# Short task
Return the material verbatim from the line that contains "The height and" through the line that contains "click(574, 330)", with both of those lines included.

# Material to process
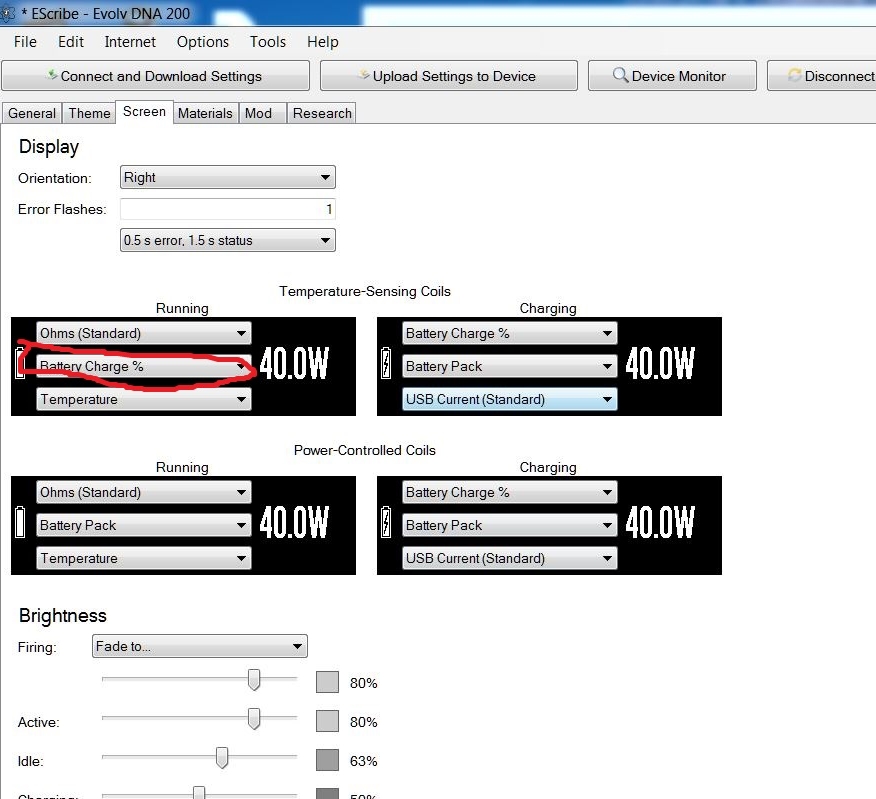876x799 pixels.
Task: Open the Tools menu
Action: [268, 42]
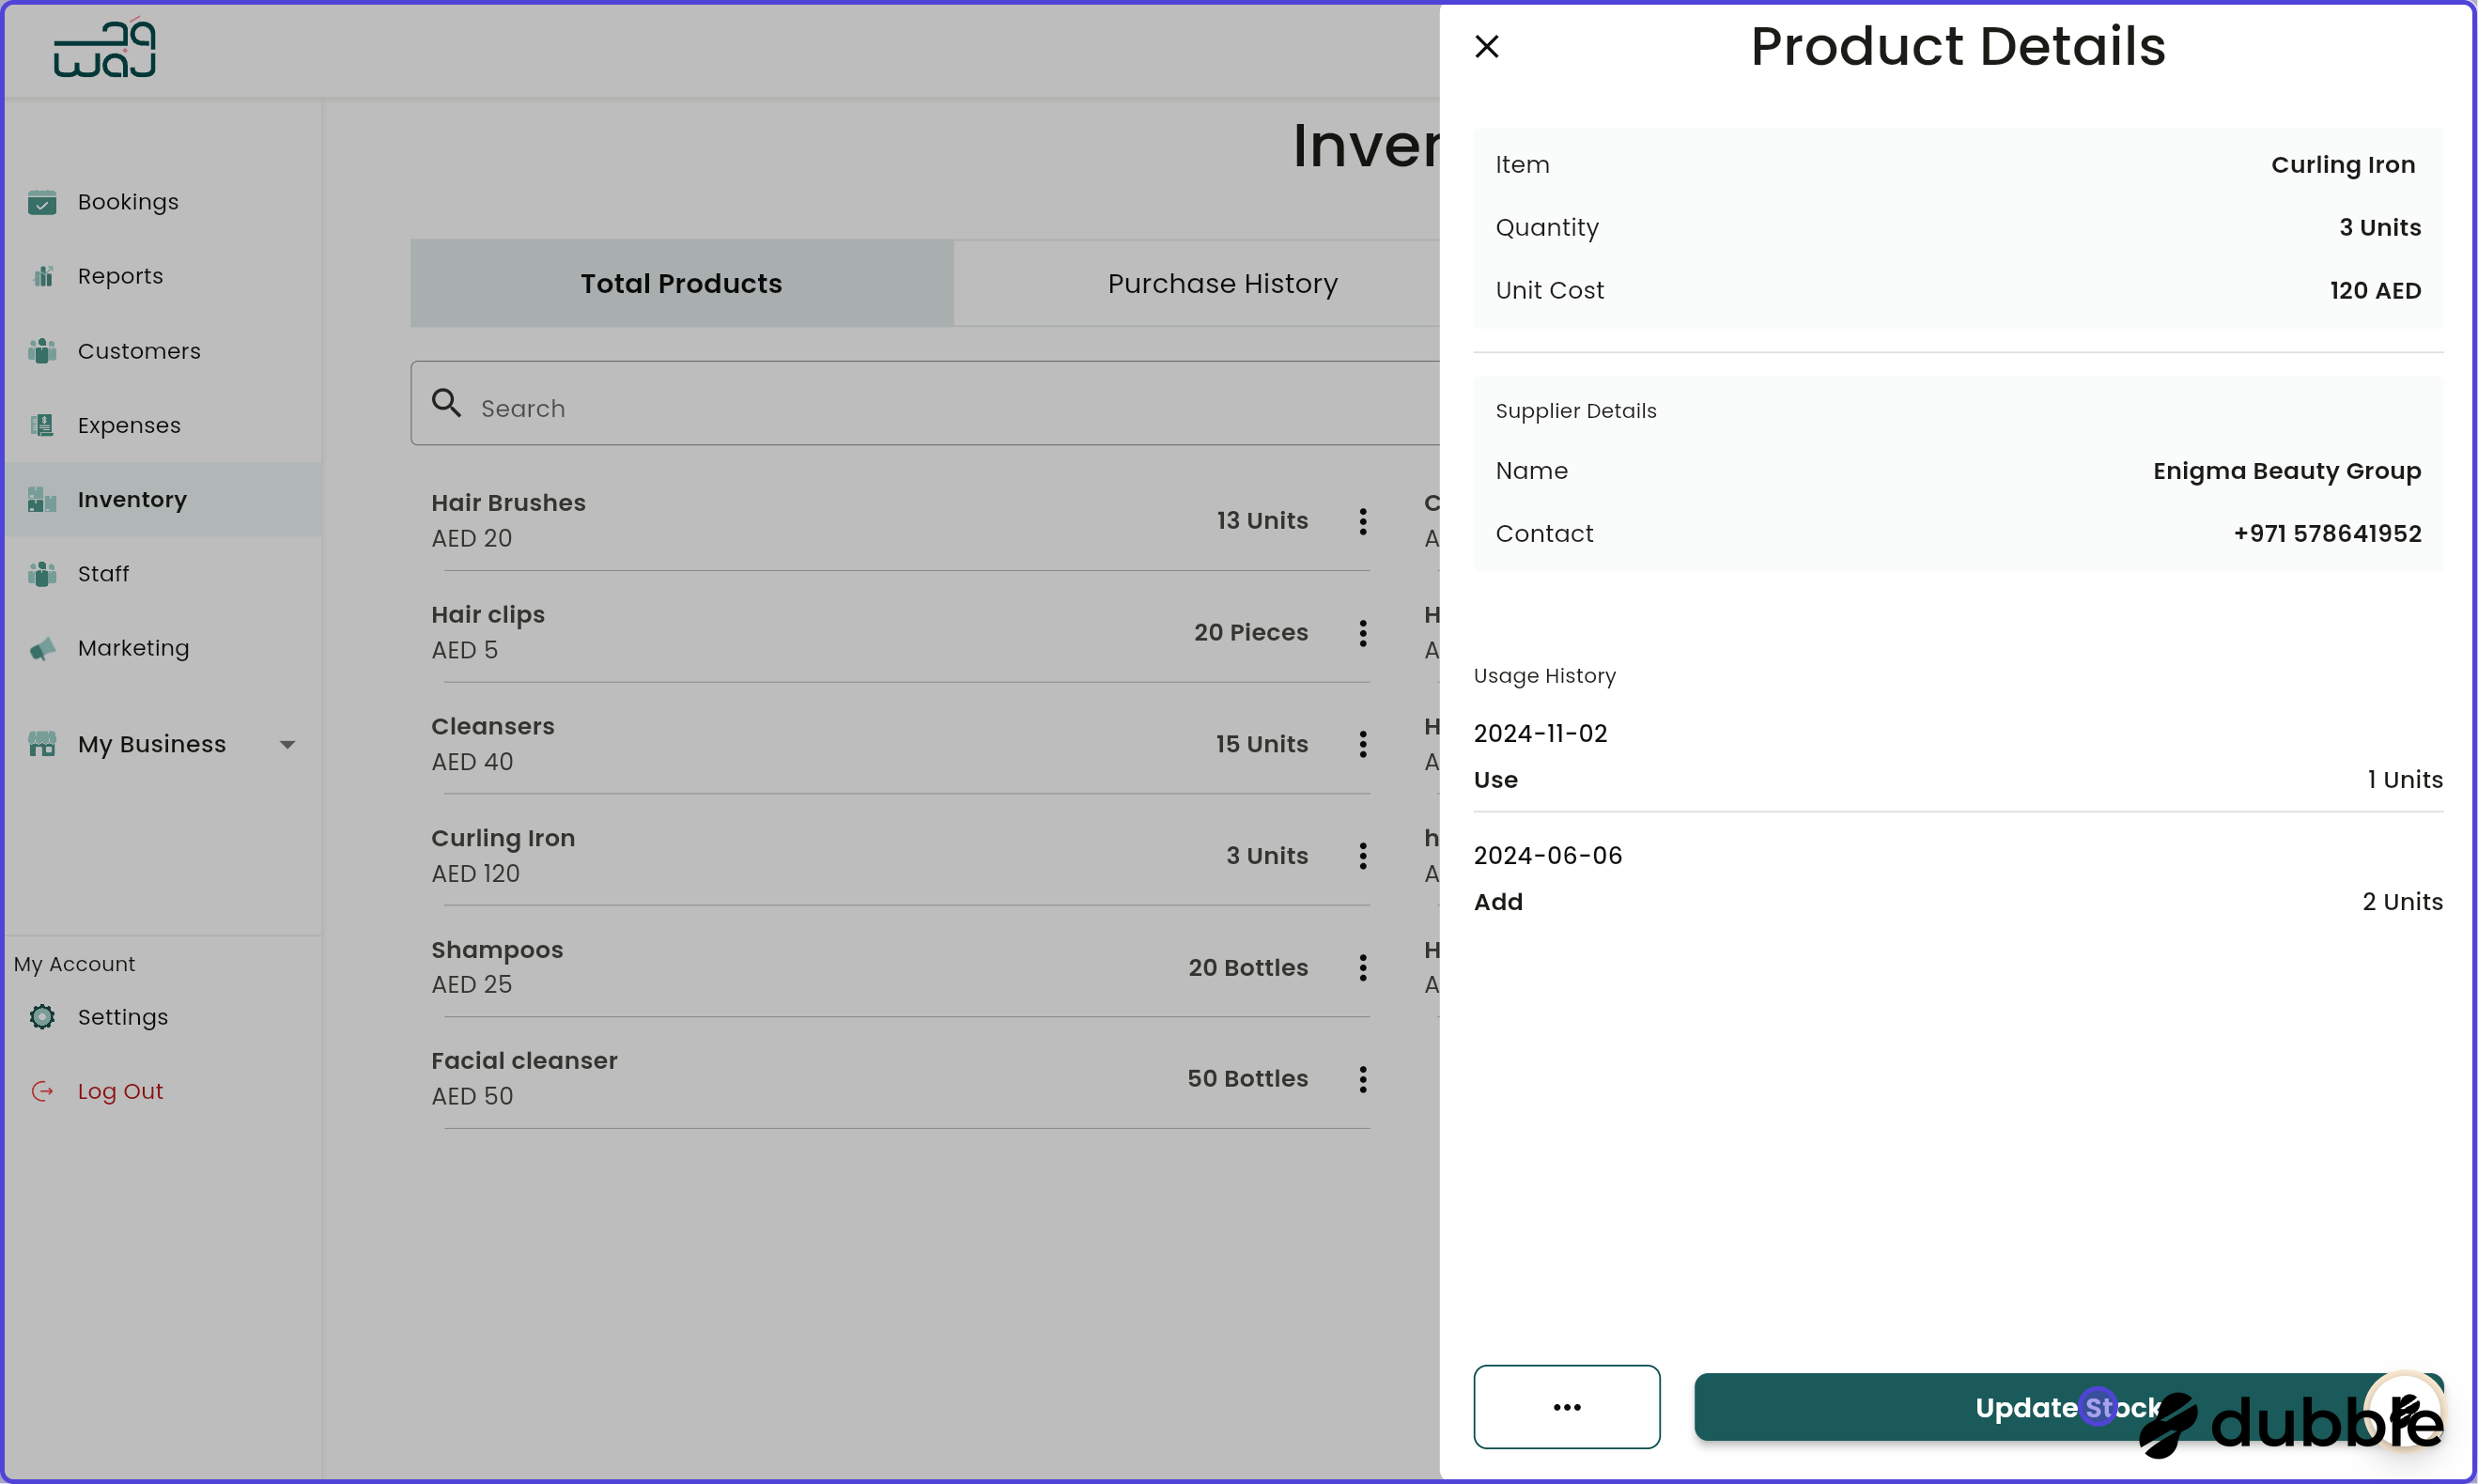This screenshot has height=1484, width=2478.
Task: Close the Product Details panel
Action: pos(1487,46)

--

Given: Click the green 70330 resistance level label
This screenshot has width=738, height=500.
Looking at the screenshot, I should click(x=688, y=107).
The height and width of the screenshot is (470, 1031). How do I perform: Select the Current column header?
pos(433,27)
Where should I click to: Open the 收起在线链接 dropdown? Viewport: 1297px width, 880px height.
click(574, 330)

# Response to this task
The height and width of the screenshot is (470, 1031). How do I perform: Select the Current column header?
pos(433,27)
Where should I click to: Open the 收起在线链接 dropdown? Viewport: 1297px width, 880px height.
click(574, 330)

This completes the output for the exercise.